- [Requirements] Please echo the records word for word, starting with the very first line and going on through the line that contains "Action: click(939, 292)", including that line.

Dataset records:
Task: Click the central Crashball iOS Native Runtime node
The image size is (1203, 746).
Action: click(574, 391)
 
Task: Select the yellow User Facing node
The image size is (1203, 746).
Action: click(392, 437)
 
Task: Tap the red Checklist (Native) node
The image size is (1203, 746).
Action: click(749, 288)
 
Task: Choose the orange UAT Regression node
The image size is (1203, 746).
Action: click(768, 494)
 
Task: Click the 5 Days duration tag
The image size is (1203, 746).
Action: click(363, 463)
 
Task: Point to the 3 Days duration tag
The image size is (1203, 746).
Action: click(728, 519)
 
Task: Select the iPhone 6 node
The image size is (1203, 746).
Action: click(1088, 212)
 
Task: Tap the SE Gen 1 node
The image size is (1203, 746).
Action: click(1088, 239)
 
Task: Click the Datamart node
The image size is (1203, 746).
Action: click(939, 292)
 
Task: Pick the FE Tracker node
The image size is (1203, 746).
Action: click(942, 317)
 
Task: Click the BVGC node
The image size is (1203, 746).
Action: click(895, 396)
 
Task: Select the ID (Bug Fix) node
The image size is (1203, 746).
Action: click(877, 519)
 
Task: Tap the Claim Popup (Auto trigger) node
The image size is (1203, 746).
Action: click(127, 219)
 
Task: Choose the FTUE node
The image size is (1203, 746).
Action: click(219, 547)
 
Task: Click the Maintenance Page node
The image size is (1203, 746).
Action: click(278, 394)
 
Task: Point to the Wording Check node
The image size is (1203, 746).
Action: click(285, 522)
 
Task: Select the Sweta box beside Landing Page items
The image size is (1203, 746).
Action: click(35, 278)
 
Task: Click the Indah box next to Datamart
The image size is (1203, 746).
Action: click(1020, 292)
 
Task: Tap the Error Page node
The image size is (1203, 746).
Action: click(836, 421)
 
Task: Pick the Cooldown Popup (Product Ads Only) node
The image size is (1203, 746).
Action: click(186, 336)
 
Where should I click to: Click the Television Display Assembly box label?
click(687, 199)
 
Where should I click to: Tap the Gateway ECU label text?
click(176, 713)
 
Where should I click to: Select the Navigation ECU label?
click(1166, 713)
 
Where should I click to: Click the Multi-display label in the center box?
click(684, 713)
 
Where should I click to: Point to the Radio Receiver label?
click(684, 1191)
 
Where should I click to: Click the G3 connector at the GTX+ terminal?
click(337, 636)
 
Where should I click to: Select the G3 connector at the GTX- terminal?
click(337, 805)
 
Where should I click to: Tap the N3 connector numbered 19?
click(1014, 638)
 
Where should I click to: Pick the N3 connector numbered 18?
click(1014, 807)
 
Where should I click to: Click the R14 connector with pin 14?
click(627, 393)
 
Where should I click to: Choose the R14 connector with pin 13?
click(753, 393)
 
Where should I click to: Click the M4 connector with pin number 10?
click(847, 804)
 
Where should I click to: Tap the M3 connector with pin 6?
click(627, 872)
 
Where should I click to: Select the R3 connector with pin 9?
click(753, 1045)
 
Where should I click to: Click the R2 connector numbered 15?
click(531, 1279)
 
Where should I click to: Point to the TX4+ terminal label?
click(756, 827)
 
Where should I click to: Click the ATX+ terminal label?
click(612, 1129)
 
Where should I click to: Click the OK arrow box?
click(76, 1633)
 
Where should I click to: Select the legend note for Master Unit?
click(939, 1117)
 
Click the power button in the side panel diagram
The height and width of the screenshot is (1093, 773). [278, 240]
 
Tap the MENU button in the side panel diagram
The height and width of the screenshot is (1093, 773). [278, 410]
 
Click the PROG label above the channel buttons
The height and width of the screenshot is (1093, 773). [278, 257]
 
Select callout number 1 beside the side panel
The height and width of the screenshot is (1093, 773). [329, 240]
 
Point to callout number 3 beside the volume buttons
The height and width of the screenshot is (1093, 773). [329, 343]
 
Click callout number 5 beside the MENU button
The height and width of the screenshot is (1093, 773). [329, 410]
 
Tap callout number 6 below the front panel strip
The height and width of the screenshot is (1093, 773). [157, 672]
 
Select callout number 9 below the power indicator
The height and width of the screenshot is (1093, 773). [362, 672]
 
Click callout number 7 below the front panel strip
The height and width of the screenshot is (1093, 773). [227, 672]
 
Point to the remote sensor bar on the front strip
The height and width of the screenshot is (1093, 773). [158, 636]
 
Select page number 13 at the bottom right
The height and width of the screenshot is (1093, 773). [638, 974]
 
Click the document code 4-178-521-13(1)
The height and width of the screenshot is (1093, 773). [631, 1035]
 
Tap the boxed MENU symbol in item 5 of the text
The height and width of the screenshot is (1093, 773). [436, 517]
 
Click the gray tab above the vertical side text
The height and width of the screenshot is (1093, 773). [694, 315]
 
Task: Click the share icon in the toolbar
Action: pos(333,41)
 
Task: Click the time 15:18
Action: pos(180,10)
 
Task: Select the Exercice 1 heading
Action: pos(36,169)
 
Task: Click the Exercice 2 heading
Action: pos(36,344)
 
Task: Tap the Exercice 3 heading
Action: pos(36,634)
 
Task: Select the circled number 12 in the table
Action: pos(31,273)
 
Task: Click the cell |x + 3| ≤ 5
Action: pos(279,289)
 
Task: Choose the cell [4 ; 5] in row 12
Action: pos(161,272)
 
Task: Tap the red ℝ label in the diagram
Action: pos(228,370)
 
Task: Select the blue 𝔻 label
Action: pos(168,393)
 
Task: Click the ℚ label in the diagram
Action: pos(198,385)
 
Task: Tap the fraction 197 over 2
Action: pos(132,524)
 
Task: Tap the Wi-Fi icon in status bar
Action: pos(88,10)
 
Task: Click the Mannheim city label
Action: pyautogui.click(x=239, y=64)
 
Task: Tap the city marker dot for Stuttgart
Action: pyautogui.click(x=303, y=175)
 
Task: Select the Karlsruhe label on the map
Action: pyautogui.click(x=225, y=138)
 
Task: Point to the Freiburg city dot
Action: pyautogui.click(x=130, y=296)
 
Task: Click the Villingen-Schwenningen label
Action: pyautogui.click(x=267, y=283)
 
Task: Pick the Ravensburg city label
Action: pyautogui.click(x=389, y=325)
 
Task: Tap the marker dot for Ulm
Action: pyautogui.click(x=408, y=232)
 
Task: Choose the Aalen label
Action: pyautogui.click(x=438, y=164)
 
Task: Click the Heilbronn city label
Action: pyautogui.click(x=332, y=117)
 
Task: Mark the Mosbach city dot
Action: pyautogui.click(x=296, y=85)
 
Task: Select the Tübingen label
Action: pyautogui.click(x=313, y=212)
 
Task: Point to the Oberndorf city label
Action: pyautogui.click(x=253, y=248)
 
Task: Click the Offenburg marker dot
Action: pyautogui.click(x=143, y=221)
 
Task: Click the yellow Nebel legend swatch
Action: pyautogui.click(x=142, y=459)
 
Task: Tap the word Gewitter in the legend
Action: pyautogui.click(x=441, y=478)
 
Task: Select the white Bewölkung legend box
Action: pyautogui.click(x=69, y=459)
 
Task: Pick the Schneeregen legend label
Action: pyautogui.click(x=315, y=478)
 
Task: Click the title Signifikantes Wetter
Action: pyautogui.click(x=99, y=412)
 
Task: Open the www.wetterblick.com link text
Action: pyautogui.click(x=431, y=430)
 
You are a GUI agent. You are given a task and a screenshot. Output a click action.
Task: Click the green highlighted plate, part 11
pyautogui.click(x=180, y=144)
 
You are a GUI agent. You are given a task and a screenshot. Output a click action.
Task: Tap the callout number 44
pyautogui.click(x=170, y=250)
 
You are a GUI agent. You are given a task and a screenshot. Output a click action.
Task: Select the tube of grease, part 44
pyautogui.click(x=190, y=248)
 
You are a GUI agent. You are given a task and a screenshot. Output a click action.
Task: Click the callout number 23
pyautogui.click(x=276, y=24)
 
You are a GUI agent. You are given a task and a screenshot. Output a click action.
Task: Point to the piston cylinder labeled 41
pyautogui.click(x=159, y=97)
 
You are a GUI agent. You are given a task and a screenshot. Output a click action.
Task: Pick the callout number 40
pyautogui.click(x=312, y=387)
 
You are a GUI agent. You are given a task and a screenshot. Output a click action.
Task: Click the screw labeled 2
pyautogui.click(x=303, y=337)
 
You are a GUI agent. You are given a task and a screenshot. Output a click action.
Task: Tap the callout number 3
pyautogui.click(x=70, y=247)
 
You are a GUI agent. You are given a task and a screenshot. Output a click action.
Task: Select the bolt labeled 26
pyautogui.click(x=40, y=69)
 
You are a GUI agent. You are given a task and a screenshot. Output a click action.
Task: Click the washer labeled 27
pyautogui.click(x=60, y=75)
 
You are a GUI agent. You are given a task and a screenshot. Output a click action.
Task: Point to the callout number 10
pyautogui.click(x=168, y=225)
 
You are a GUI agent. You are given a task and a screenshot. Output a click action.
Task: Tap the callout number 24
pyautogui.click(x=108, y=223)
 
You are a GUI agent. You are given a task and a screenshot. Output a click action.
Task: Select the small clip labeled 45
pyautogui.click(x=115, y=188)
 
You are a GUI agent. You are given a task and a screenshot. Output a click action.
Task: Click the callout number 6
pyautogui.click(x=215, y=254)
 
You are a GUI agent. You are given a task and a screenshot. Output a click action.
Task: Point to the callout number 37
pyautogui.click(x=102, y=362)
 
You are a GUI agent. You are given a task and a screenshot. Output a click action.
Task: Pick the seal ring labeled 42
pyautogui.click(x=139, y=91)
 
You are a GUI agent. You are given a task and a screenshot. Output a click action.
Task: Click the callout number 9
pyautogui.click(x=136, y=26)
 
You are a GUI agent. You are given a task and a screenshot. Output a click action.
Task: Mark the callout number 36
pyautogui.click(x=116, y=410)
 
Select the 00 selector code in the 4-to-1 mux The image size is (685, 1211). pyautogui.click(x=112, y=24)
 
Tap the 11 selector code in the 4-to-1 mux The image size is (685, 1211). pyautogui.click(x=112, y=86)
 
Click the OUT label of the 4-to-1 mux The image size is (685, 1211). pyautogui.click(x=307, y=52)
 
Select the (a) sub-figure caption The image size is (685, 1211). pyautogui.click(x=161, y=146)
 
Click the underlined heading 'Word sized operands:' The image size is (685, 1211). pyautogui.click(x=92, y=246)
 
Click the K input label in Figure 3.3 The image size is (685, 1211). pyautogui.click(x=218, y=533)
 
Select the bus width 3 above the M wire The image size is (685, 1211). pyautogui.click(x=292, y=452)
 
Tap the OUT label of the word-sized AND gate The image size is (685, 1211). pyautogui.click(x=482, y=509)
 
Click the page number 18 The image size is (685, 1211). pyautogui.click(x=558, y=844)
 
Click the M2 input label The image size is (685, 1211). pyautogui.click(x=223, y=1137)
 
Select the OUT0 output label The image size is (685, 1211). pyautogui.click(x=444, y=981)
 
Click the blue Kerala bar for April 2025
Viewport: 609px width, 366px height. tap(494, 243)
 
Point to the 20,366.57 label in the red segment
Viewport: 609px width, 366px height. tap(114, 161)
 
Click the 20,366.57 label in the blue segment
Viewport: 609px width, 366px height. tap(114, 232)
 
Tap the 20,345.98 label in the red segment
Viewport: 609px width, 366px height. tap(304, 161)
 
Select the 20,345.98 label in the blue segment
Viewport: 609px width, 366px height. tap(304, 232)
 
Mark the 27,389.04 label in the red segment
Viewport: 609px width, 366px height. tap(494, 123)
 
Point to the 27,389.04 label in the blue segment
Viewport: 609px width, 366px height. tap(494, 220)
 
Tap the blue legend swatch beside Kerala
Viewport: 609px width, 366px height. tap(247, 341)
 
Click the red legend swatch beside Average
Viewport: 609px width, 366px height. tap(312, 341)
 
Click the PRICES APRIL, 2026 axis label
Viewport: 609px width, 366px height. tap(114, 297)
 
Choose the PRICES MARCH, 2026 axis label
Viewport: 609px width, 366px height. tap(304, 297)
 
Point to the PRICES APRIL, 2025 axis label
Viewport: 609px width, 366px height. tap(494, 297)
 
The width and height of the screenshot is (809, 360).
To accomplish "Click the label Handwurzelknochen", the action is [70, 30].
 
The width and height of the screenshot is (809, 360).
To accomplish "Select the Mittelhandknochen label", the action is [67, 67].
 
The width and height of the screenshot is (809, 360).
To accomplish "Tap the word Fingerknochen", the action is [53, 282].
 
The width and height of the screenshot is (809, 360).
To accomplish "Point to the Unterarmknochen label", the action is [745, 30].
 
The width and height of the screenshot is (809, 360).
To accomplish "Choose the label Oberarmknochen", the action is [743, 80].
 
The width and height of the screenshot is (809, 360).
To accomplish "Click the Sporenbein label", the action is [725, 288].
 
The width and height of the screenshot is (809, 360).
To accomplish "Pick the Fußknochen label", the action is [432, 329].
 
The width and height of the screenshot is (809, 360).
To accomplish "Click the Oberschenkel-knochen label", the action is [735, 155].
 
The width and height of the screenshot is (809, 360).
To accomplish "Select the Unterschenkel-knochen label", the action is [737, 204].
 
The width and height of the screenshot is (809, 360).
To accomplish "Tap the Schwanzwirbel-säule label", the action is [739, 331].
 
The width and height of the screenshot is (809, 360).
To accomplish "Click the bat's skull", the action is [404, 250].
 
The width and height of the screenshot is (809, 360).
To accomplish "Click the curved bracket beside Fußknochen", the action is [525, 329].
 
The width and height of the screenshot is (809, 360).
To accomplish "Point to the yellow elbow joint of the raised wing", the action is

- [Exercise answer]
Task: Click the central Crashball iOS Native Runtime node
The image size is (1203, 746).
Action: click(574, 391)
 
Task: Select the yellow User Facing node
The image size is (1203, 746).
Action: click(392, 437)
 
Task: Tap the red Checklist (Native) node
The image size is (1203, 746).
Action: click(749, 288)
 
Task: Choose the orange UAT Regression node
The image size is (1203, 746).
Action: click(768, 494)
 
Task: Click the 5 Days duration tag
The image size is (1203, 746).
Action: click(363, 463)
 
Task: Point to the 3 Days duration tag
The image size is (1203, 746).
Action: click(728, 519)
 
Task: Select the iPhone 6 node
The image size is (1203, 746).
Action: click(1088, 212)
 
Task: Tap the SE Gen 1 node
The image size is (1203, 746).
Action: click(1088, 239)
 
Task: Click the Datamart node
The image size is (1203, 746).
Action: click(939, 292)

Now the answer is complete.